◆ Task directions: Repeat the records below exactly from the line containing "Open the app icon in Dynamic Island" to the line containing "Task: Open the Google apps grid", taking in both of those lines. Drop the pictures.
Data listing Block Start
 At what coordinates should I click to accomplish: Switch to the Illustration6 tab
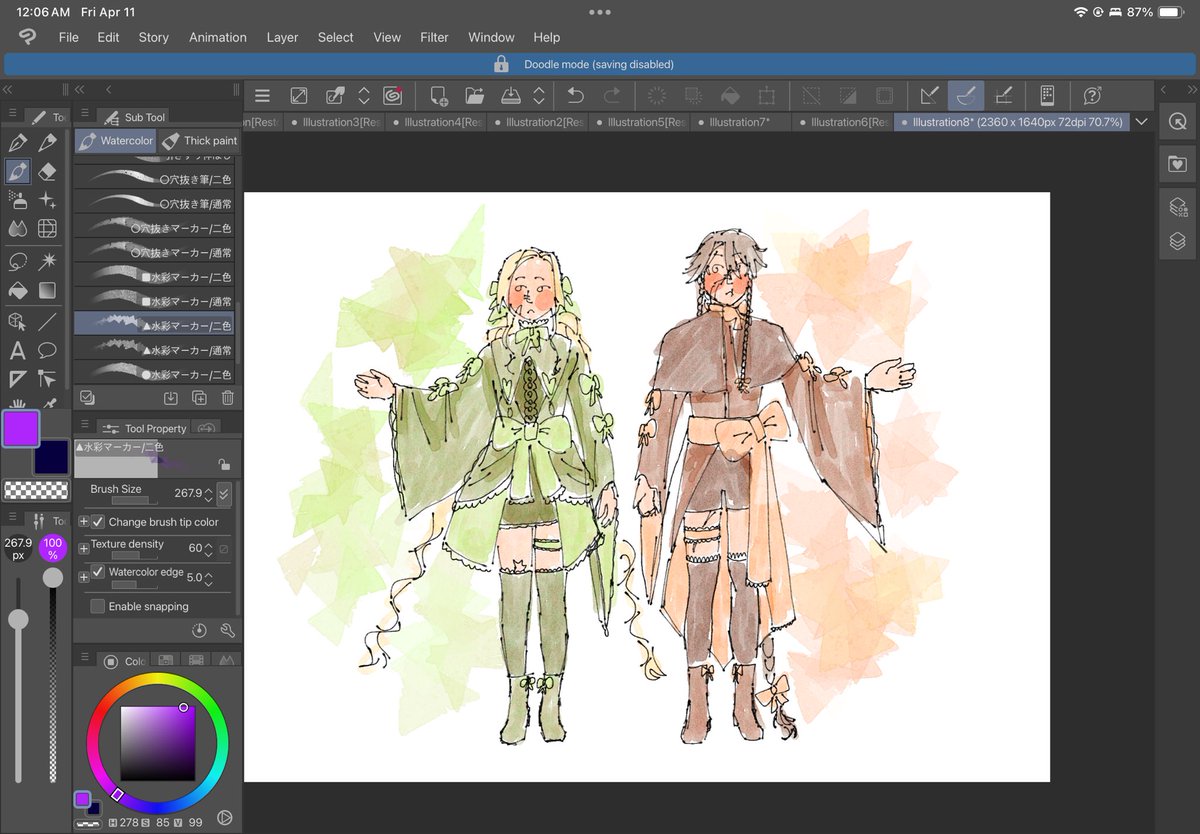[843, 122]
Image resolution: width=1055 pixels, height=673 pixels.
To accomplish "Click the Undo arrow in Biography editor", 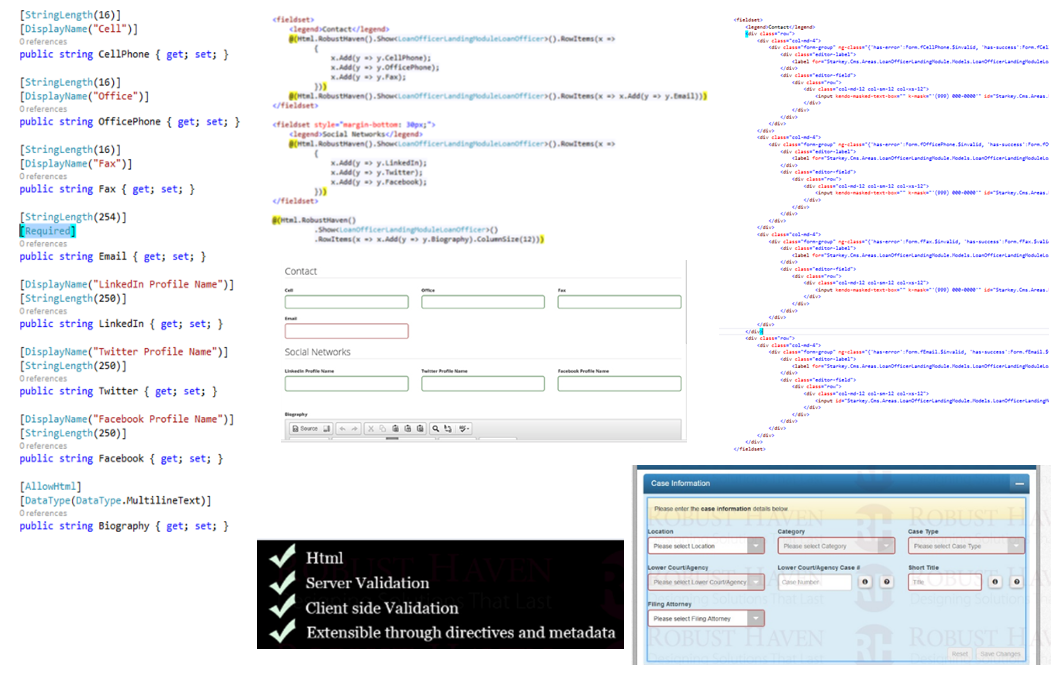I will click(x=343, y=429).
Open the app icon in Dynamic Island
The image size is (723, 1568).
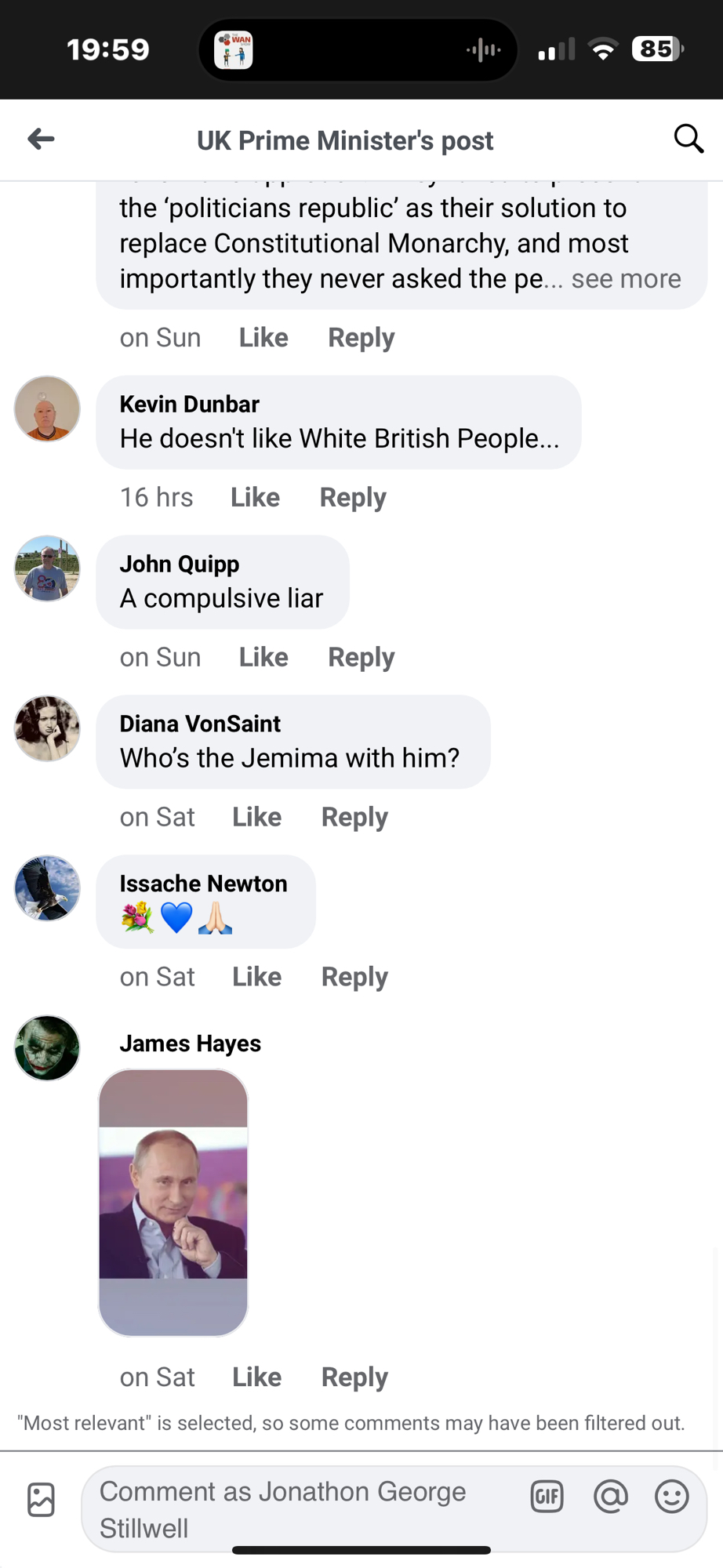point(234,50)
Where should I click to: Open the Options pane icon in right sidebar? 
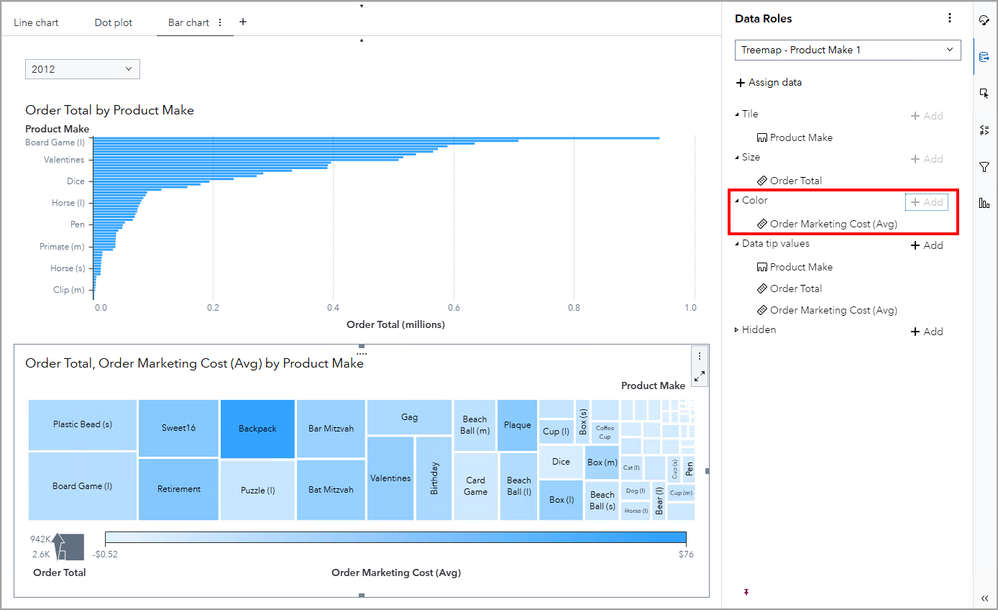pos(984,19)
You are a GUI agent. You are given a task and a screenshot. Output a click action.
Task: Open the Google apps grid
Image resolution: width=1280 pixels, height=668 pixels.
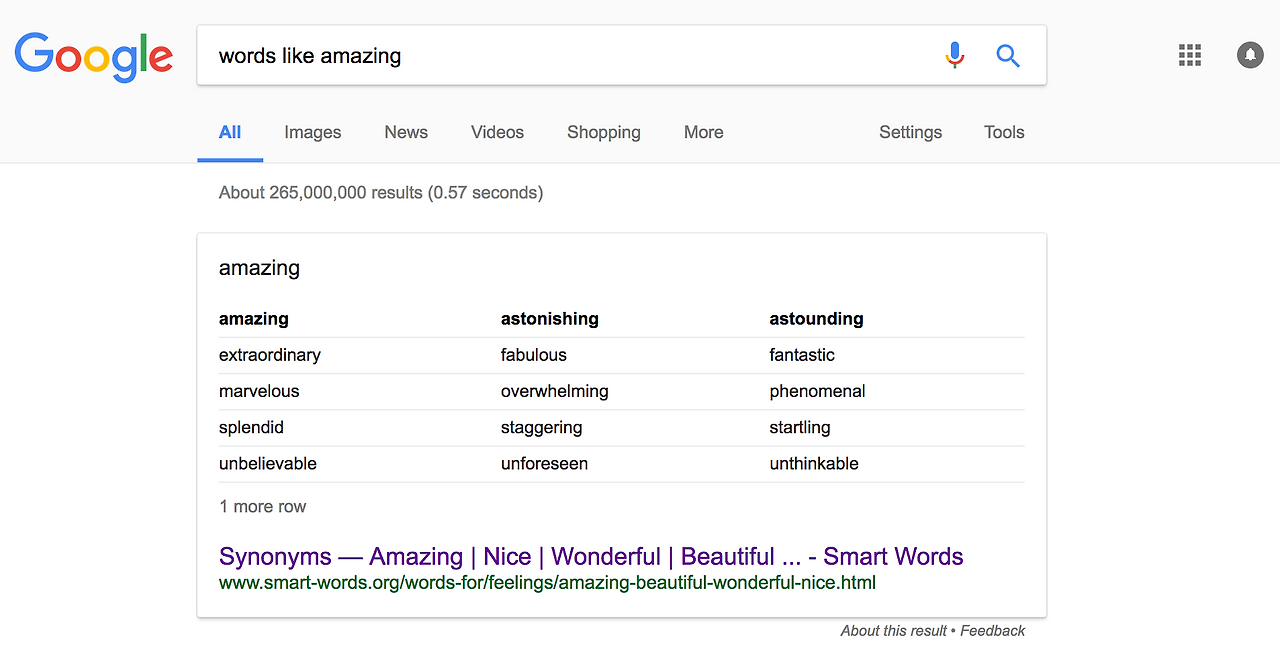pyautogui.click(x=1190, y=55)
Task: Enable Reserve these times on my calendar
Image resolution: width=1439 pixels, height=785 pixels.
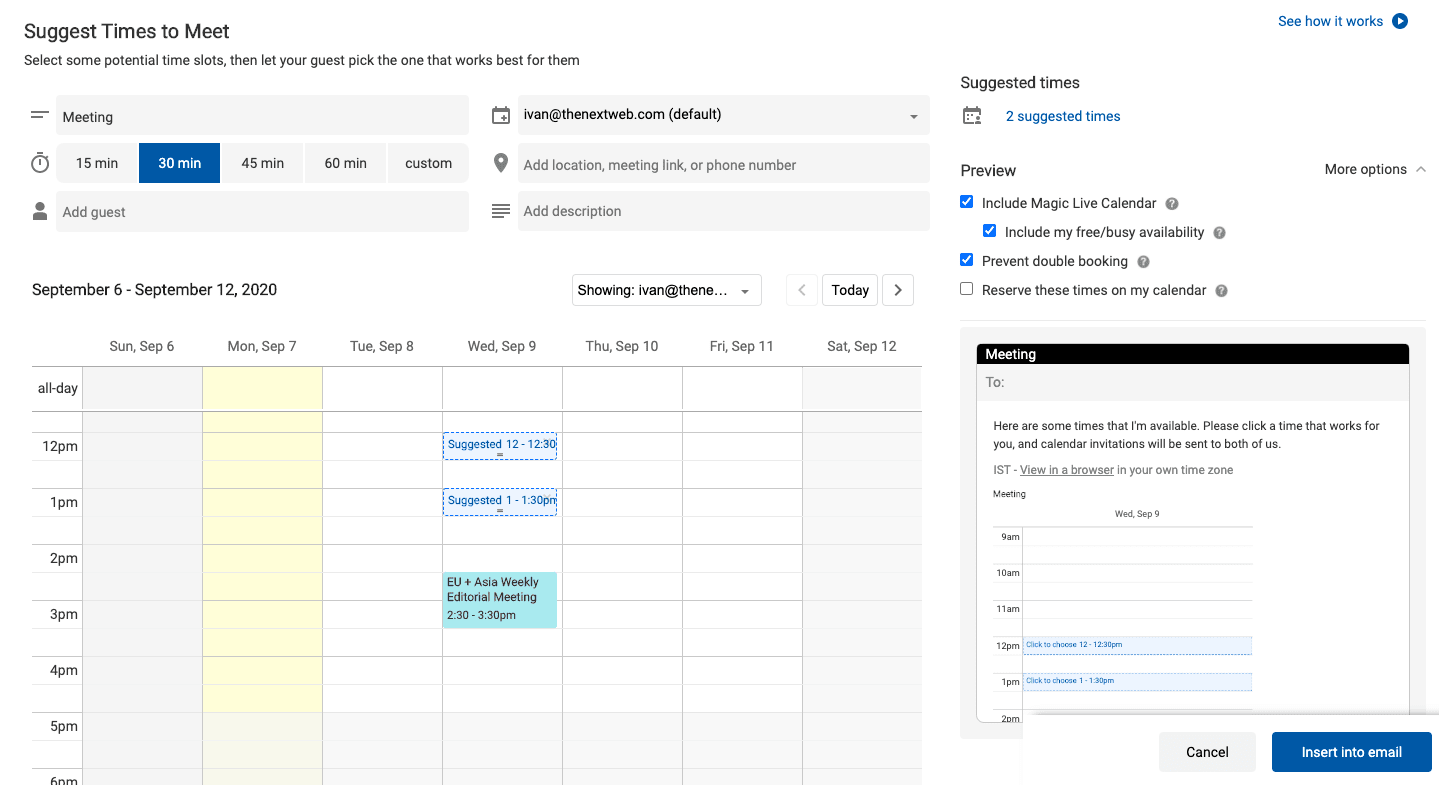Action: click(967, 289)
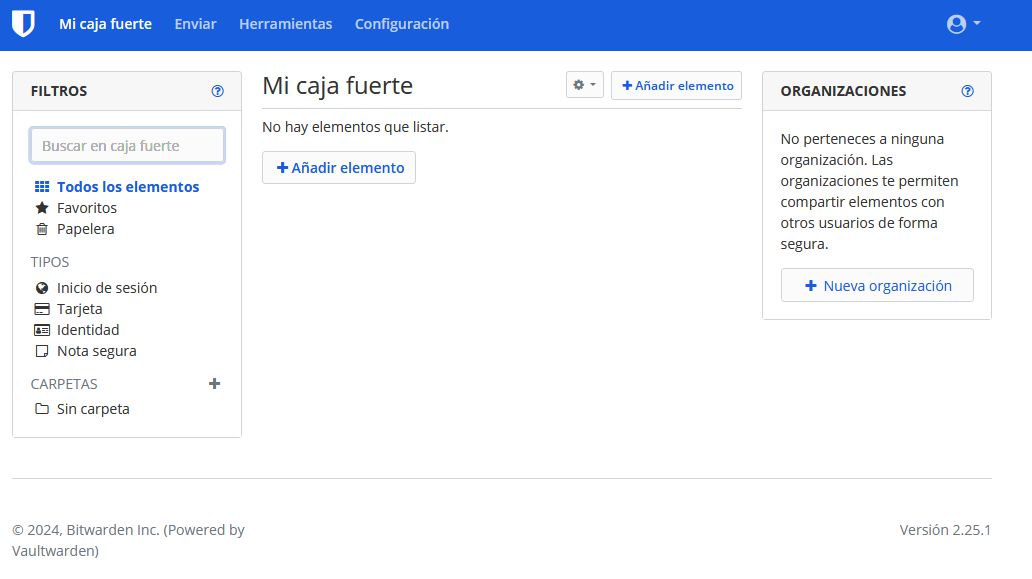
Data listing Block End
◆ Exercise answer:
Open the app icon in Dynamic Island
The image size is (723, 1568).
point(234,50)
Where should I click to: Open the Options pane icon in right sidebar? 
pos(984,19)
You are a GUI agent. You are given a task and a screenshot. Output a click action.
Task: Open the Google apps grid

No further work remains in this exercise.